Part of this has to do with Wade, who ends up working with a scarred nutcase from Joe's past named Willie (Ronnie Gene Blevins, who looks like a Southern goth version of Peter Sarsgaard). It's a coincidence that's a little too obvious, but it also allows Green to play up even more Wade's utterly reprehensible nature. Wade is up there with the most odious of movie characters, a truly terrifying presence because sometimes he just seems like a stupid drunken goofball, but then he's also just a complete loser, someone whose humanity has been sucked dry.
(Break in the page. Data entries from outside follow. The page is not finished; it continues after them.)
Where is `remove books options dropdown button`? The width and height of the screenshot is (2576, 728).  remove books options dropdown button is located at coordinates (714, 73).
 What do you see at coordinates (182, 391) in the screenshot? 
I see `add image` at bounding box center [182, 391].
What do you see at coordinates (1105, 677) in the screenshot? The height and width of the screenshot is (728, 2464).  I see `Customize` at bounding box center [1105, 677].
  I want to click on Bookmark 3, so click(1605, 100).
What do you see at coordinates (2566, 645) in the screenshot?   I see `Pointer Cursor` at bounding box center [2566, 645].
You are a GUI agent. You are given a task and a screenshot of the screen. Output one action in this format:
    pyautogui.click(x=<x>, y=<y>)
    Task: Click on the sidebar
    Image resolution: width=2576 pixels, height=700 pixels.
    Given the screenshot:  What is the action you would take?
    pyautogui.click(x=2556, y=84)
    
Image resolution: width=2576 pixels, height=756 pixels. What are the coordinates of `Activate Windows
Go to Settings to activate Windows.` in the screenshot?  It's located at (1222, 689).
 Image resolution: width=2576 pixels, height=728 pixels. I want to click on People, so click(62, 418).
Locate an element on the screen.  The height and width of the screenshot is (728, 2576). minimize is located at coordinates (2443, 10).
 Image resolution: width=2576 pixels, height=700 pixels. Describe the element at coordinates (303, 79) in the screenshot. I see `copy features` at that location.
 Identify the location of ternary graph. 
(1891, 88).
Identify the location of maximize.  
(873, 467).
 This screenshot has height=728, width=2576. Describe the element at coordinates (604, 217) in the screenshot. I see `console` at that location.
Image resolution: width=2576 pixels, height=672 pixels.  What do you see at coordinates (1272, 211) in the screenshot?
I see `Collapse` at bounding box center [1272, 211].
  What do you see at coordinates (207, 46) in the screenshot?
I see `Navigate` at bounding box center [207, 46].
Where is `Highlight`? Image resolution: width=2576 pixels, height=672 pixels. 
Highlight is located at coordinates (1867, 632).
What may make Wade go down in history is that he's played not just by an unprofessional actor, but an actual Austin street bum. Green found Poulter one day and ended up casting him when countless great actors in Hollywood would easily have taken the role. It was a risky move, but it sort of represents what Green is all about as a filmmaker. He's always loved plot contrivances, but he also understands how to create a sense of regional authenticity, and the combination of the two is why he often feels like Faulkner's heir. His movies have symbolic weight while also existing in worlds that are truly individual and with the urgent sense of presence. As for Poulter, he doesn't just turn in a wonderful performance, but he makes Wade's senseless violent acts and utter trashiness seem completely palpable. And that's because in real life he had the same sort of mannerisms and hobo speech patterns. Poulter was basically just playing a version of himself only with an added sense of villainy. Too bad he died before the film came out, because he would have been one of the cooler success stories in recent times.
As a filmmaker, Green is more controlled than he's ever been. He uses lots of unobtrusive handhelds, and and rarely calls attention to his style the way he did effectively in Undertow and somewhat disastrously in Snow Angels (no freeze frames, saturated colors, or dramatic 70s-style zooms to be found here). His trademark voiceovers are also limited here to one scene (and it's a perfectly timed one), and his overall sense of restraint suggests a complete reliance on his actors and the story.
Now, to loop around to the beginning of this piece, in which I complained how Snow Angels didn't have any chitchat. Green makes up for that plenty here. Many of the film's best scenes just consist of the banter among Joe's work crew (also played by unprofessionals) when they're packed into Joe's truck, getting supplies at the grocery store, or loading up their poison tanks to kill trees. One of the great joys of Joe is how Green is able to put so much focus on both his movie stars and his cast of unknowns. They're certainly not interchangeable, but Green clearly loves them both.